§ SOURCE PASSAGE:
----------
View the Project on GitHub diodesign/diosix

Run Diosix

This page describes how to boot Diosix in emulation or on physical hardware, configure custom targets, and control emulator execution.

When Diosix runs, it starts an included trusted guest virtual machine (VM) called the Root VM. The Root VM then launches and manages additional guest VMs. You can interact with the Root VM and guest VMs via the serial console to run programs, and configure and monitor the system.


System requirements

The target system must meet the following hardware requirements:


Run Diosix in emulation

The simplest way to run and test Diosix is inside the QEMU emulator. Emulation lets you iterate on hypervisor and guest development and debug platform-specific drivers without needing physical target hardware.

Prerequisites

Before you can run Diosix using the wrapper script in this section, you must follow the steps in Build Diosix to install the required dependencies. Once you have installed those build components, you can use the wrapper script to build and run the hypervisor and the Root VM.

Install QEMU

If you haven’t already installed a 64-bit RISC-V QEMU emulator on your build machine, you must do so before running Diosix in emulation.
----------
§ GIVEN INFORMATION:
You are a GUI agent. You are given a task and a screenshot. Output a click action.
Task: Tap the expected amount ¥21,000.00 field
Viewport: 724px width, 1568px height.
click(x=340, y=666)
----------
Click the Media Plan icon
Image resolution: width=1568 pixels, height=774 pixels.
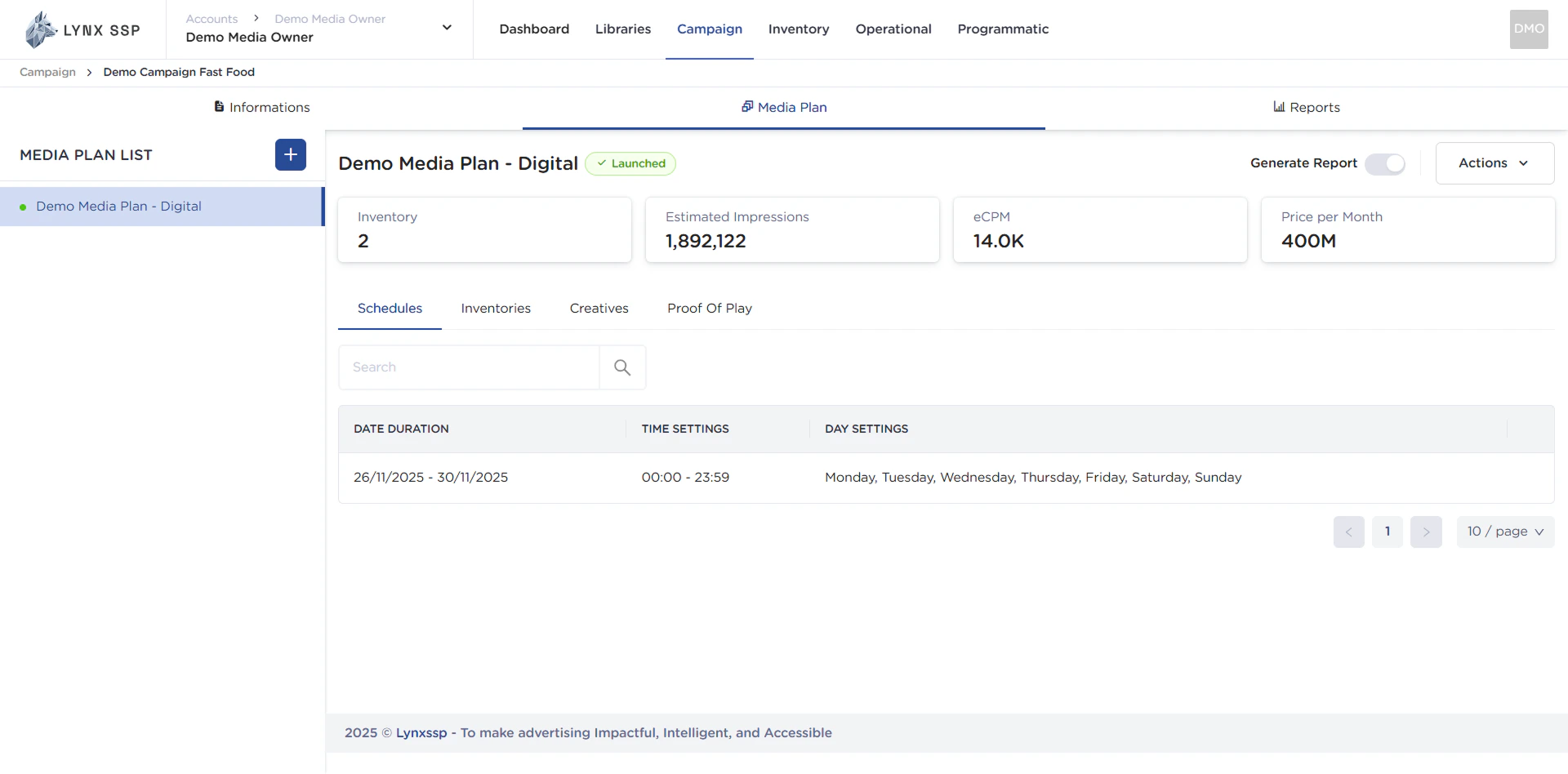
----------
§ DIRECTIVE: Continue the Diosix guide from its last sentence about installing a 64-bit RISC-V QEMU emulator, writing the next part in the same style.

§ ANSWER TO THE TASK:
The following commands install QEMU on Debian or Ubuntu systems:

sudo apt update
sudo apt install -y qemu-system-misc

On Fedora systems, run:

sudo dnf install -y qemu-system-riscv

Run Diosix using the build wrapper

To run Diosix inside QEMU, run the build wrapper script as follows:

./scripts/build.sh run

This command automatically builds the hypervisor for the default target system, qemu-virt, which is selected in hypervisor/hw/ports/default.yaml. This target is an emulated RISC-V 64-bit machine.

The build script also generates the Root VM image, and boots the hypervisor and the Root VM in QEMU for you to interact with and use. By default, the Root VM is a Linux-powered guest. You can log in using the username root with no password.

Rebooting the Root VM reboots the hypervisor.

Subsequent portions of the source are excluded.